'Poor at a Disadvantage', Just 1.6% Med Students Clear NEET without Expensive Pvt Coaching: TN Govt Data
As per official records, only 48 of the total 3,081 students who have secured a seat in one of the 23 government medical colleges in Tamil Nadu did not take private coaching.
Chennai: Data submitted by the Tamil Nadu government on National Eligibility cum Entrance Test (NEET) revealed only 1.6% students have managed to clear the examination without having attended a private coaching centre.
As per official records, only 48 of the total 3,081 students who have secured a seat in one of the 23 government medical colleges did not take private coaching.
The data also shows that many of those who cleared NEET could not do it in a single attempt. As many as 2,041 students secured seats in their second or third bid, while only 1,040 students cleared the test when they appeared for the first time.

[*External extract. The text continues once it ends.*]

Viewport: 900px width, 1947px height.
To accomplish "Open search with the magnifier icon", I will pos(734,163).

As far as private medical colleges are concerned, 52 aspirants cleared NEET without any coaching as against 1,650 students who underwent tuitions to crack the exam. Data further revealed 588 aspirants cleared the test in the first attempt whereas 1,062 students cleared it after multiple attempts
On Monday, the Madras High Court had observed that the poor cannot afford to attend private coaching classes for NEET as the expenses go up to Rs 5 lakh. Hence, students belonging to poor sections of society were at a disadvantage, it said.
In its interim order, the court said aspirants from rural districts also suffer due to lack of facilities and the central government should take note of it.

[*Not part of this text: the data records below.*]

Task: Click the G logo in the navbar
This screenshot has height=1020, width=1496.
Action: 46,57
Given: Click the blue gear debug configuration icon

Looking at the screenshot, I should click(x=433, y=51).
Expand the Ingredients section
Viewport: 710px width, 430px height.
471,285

Further, it observed that those appearing for Class XII board exams have to prepare for NEET along with their regular studies, while those who are attempting for the second or third time have all the time to prepare for the entrance examination. It urged the Centre to take note of the fact that unequals are been treated equally in this case.
The court, while hearing a petition on a NEET impersonation case, said that while several UPA schemes were overturned by the Centre, NEET was not reconsidered.

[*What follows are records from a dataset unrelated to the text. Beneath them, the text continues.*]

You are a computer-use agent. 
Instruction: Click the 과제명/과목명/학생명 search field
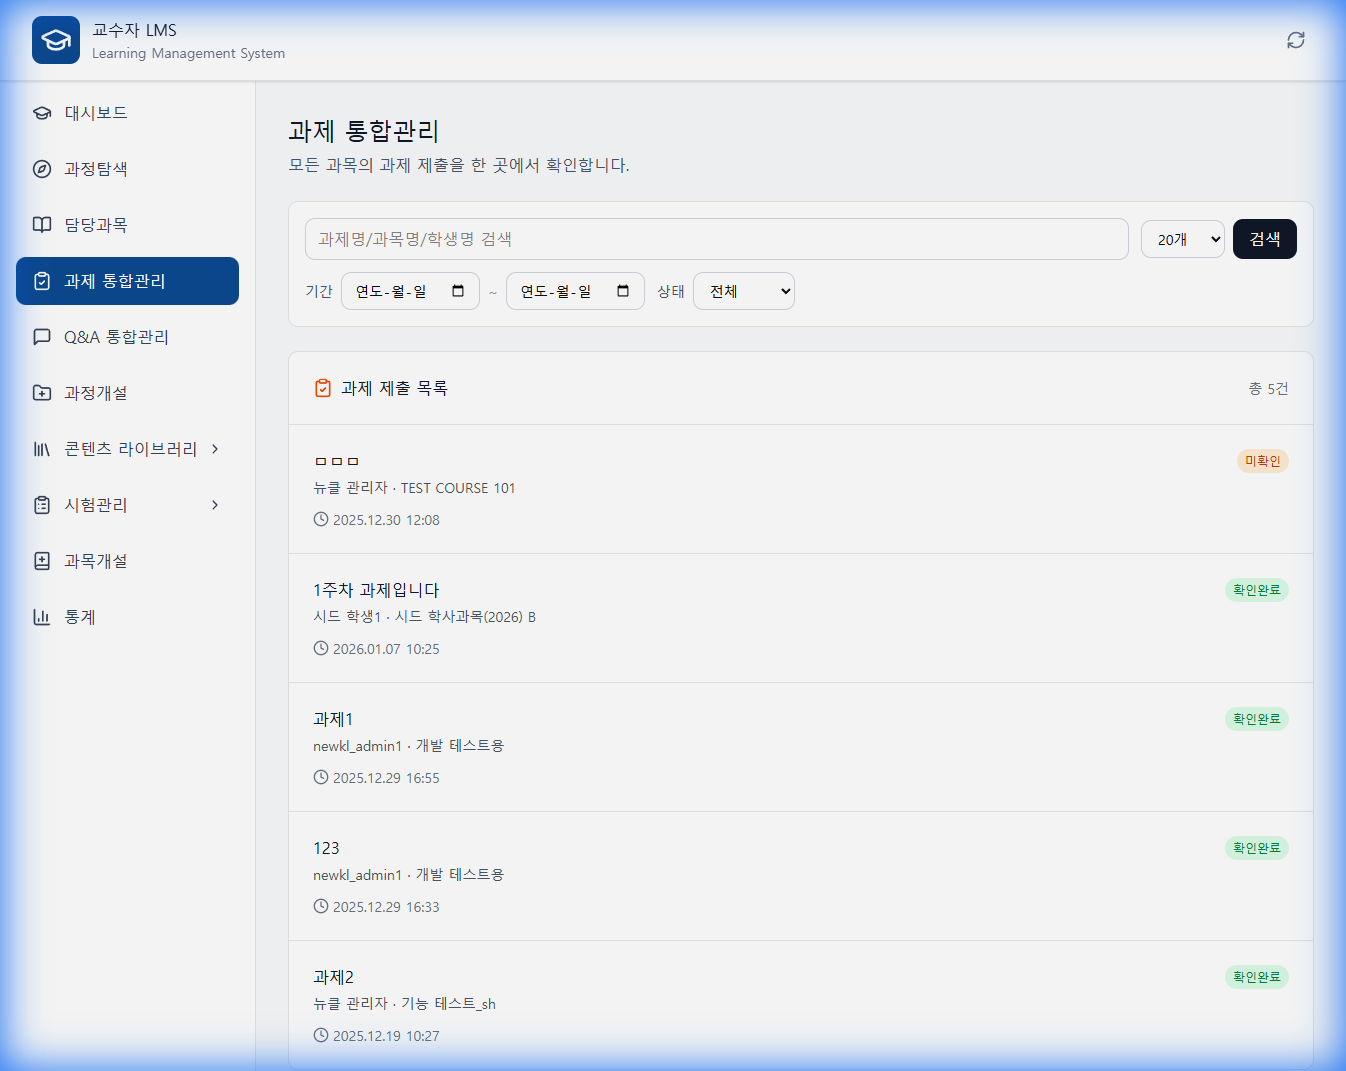tap(716, 239)
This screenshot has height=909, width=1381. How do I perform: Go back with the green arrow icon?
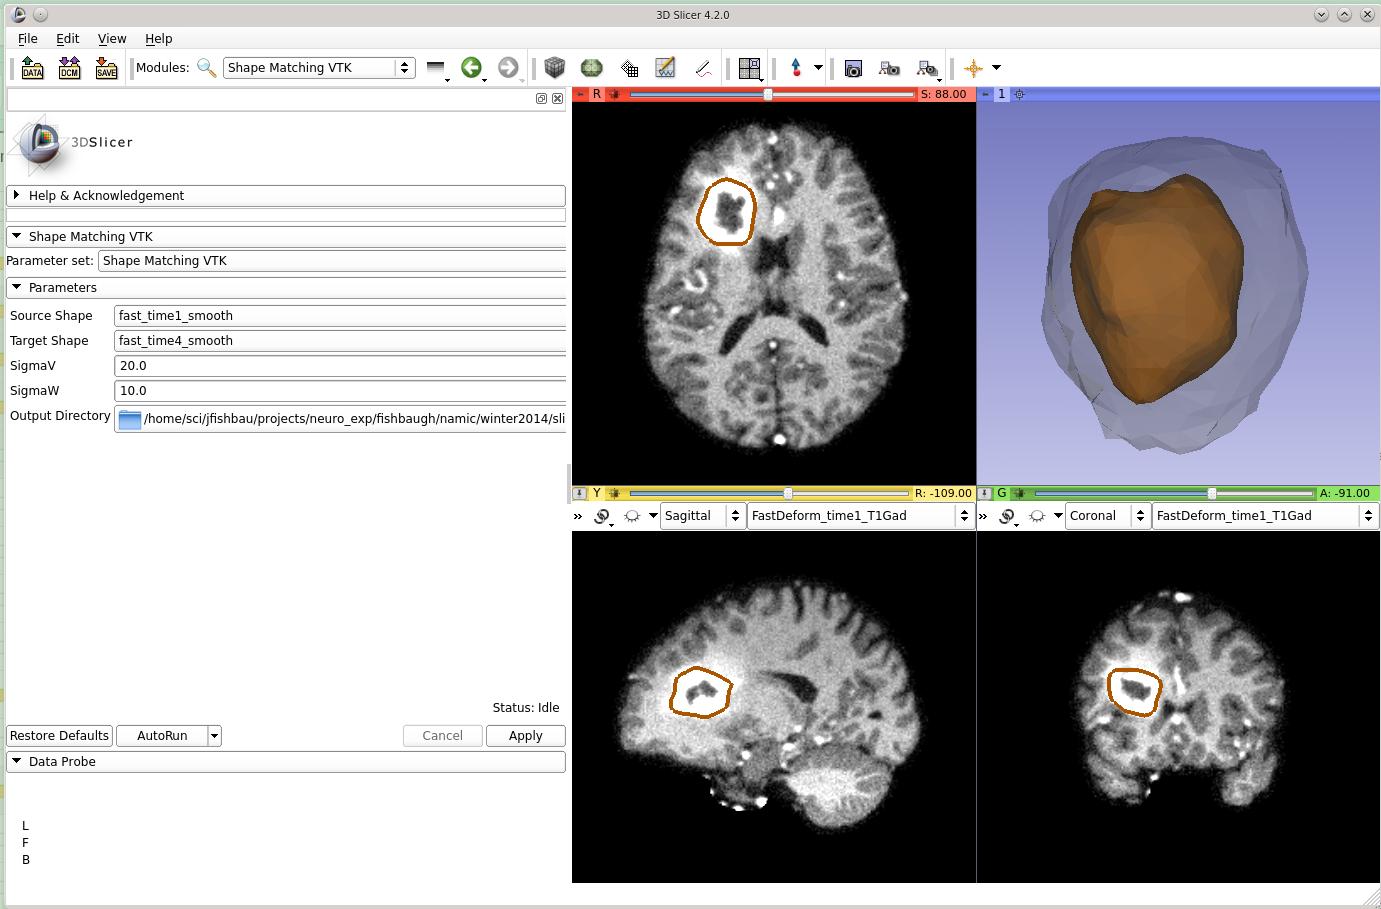[471, 68]
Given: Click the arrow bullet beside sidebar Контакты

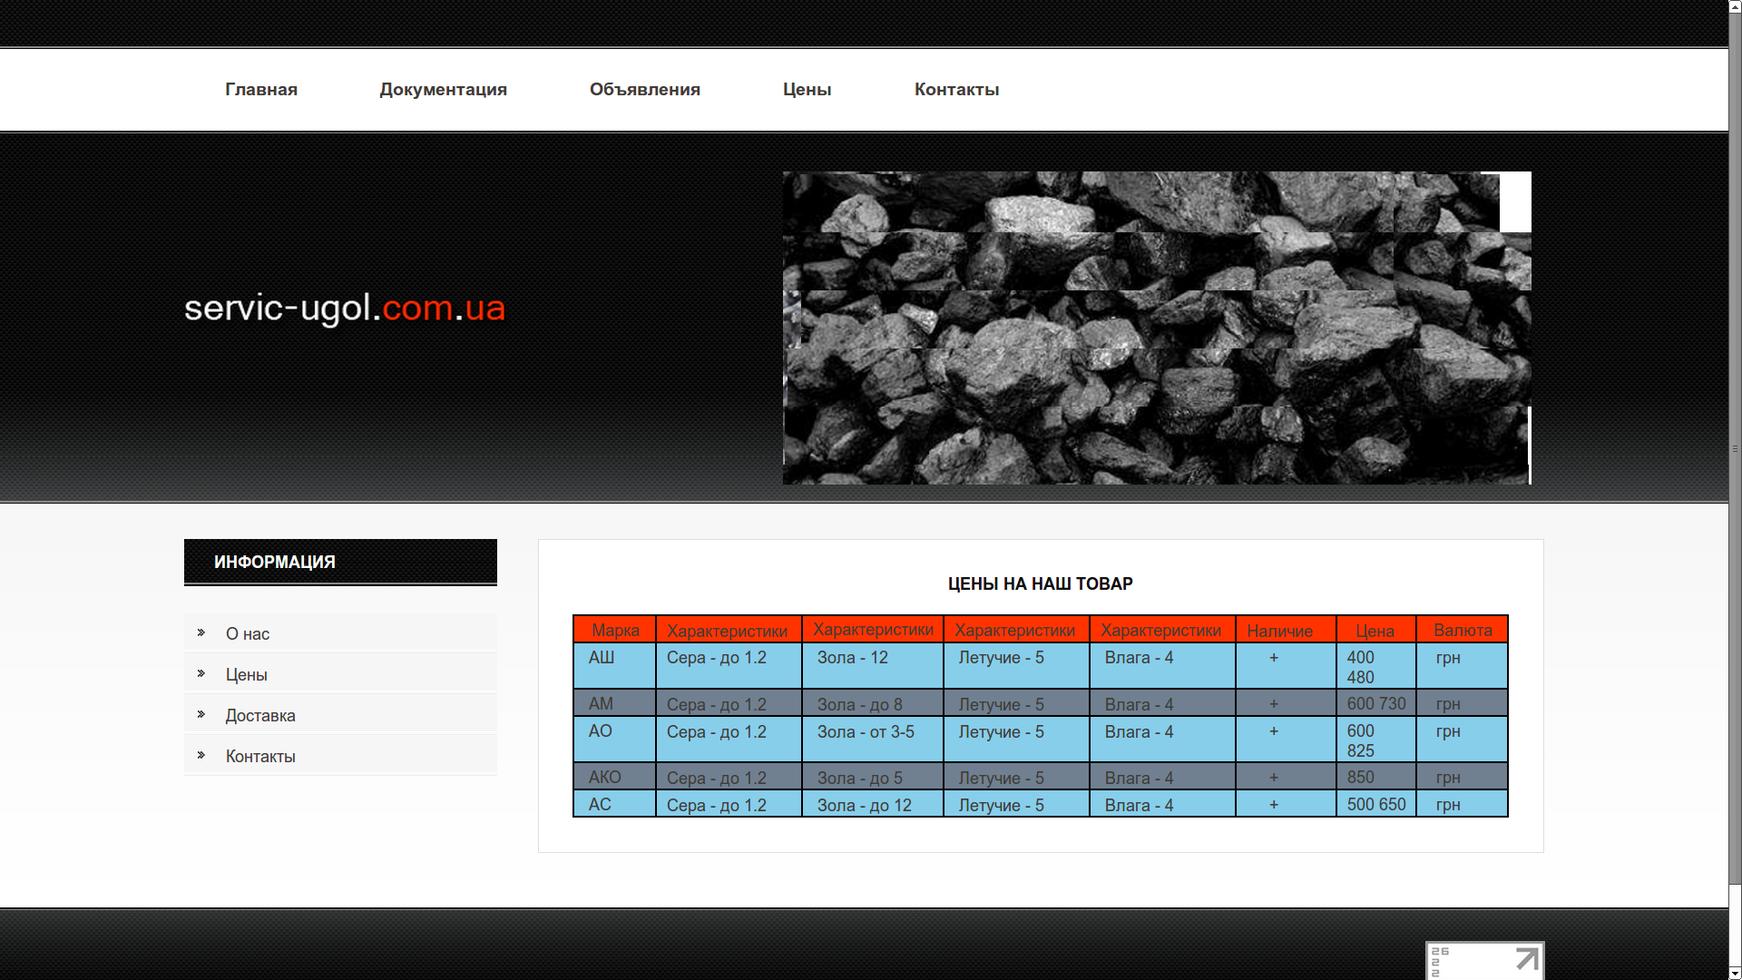Looking at the screenshot, I should pyautogui.click(x=201, y=755).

"Why can't the Centre cancel NEET like other systems implemented by the Congress-DMK regime? NEET discriminates against the poor," the court observed, adding that NEET was introduced to stop flow of money in medical admissions.
The case has been adjourned to November 7 and the bench has asked the Central Bureau of Investigation to respond on whether it has received complaints of NEET impersonation.
Meanwhile, Dravida Munnetra Kazhagam (DMK) chief MK Stalin said in a tweet, “Whenever we raised an apprehension that NEET is destroying medical education dreams of poor people, Central Government tried to fix ulterior motives to it. But now, the Madras High Court has seconded it. At least now, the State and the Central Government should take the social justice path.”
The NEET controversy surfaced in September after the Dean of Government Medical College in Theni received two emails stating that one Udit Surya, who was in his first year of the course, had failed to clear NEET twice before succeeding in the third attempt when he appeared for it in Mumbai. Another mail was sent two days later claiming the student pursuing the course was not the same person who had appeared for the test.
An internal inquiry conducted by the college authorities found a mismatch in the photographs of the NEET identity card and the student’s general identity card and a case was registered by Theni police.